Copy out exactly the stretch of the listing below that begins at the line containing "Image resolution: width=132, height=2576." and ends at the line containing "[Avaa ostoskori] (105, 11)", and copy nothing outside it.

> _INFORMATION SHOWN_

----------------------------------------

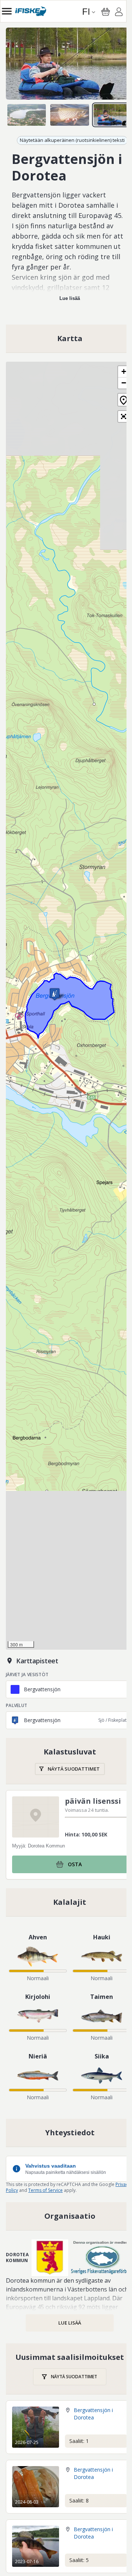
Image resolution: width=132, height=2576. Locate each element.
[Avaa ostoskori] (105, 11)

----------------------------------------

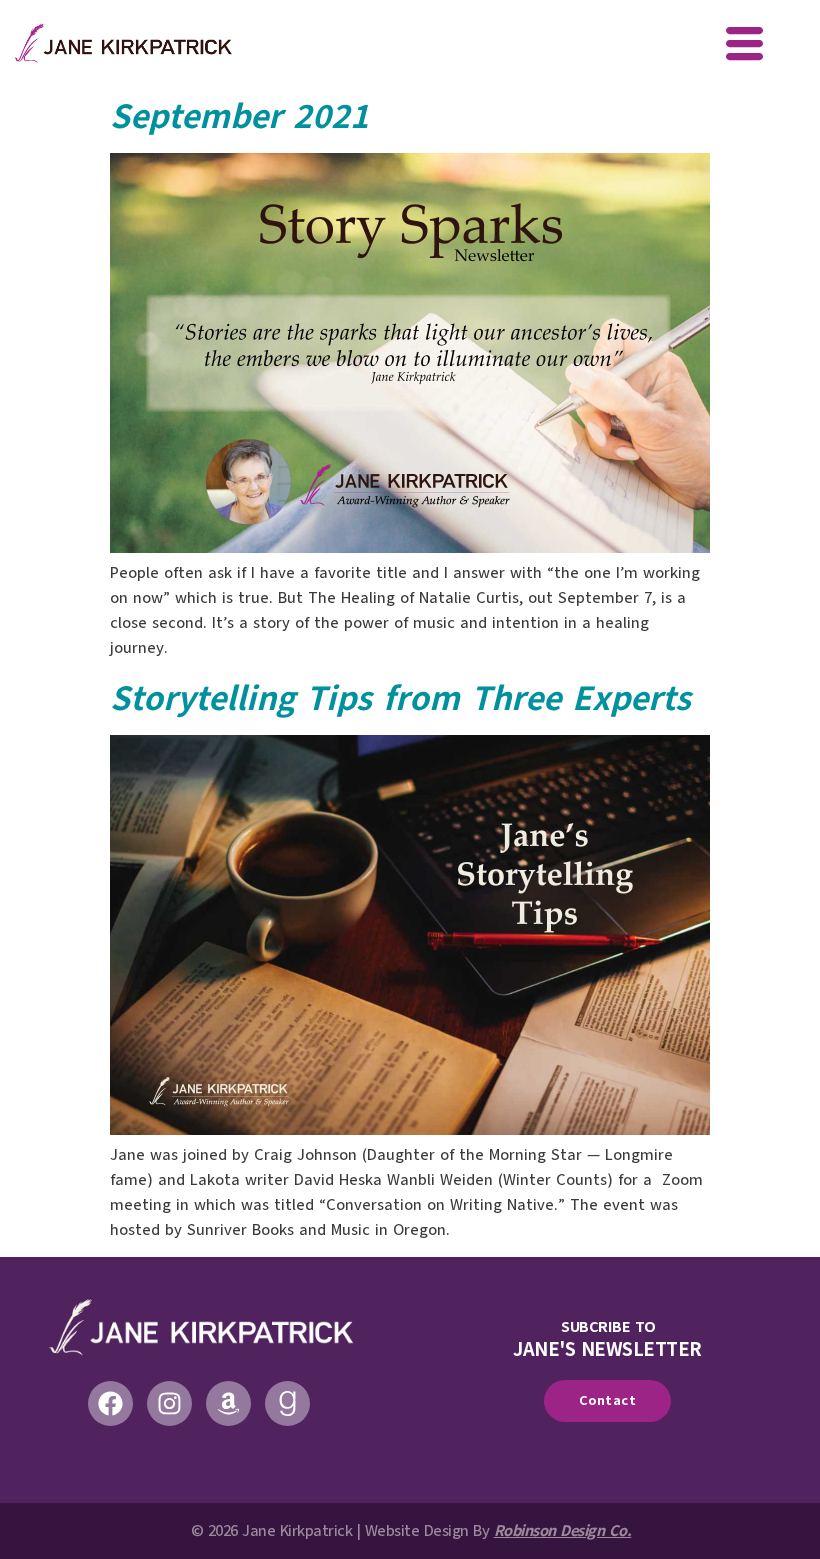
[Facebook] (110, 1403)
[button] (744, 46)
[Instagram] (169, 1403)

----------------------------------------

> _RESULT OF THE TASK_
Image resolution: width=132, height=2576. Locate each element.
[Avaa ostoskori] (105, 11)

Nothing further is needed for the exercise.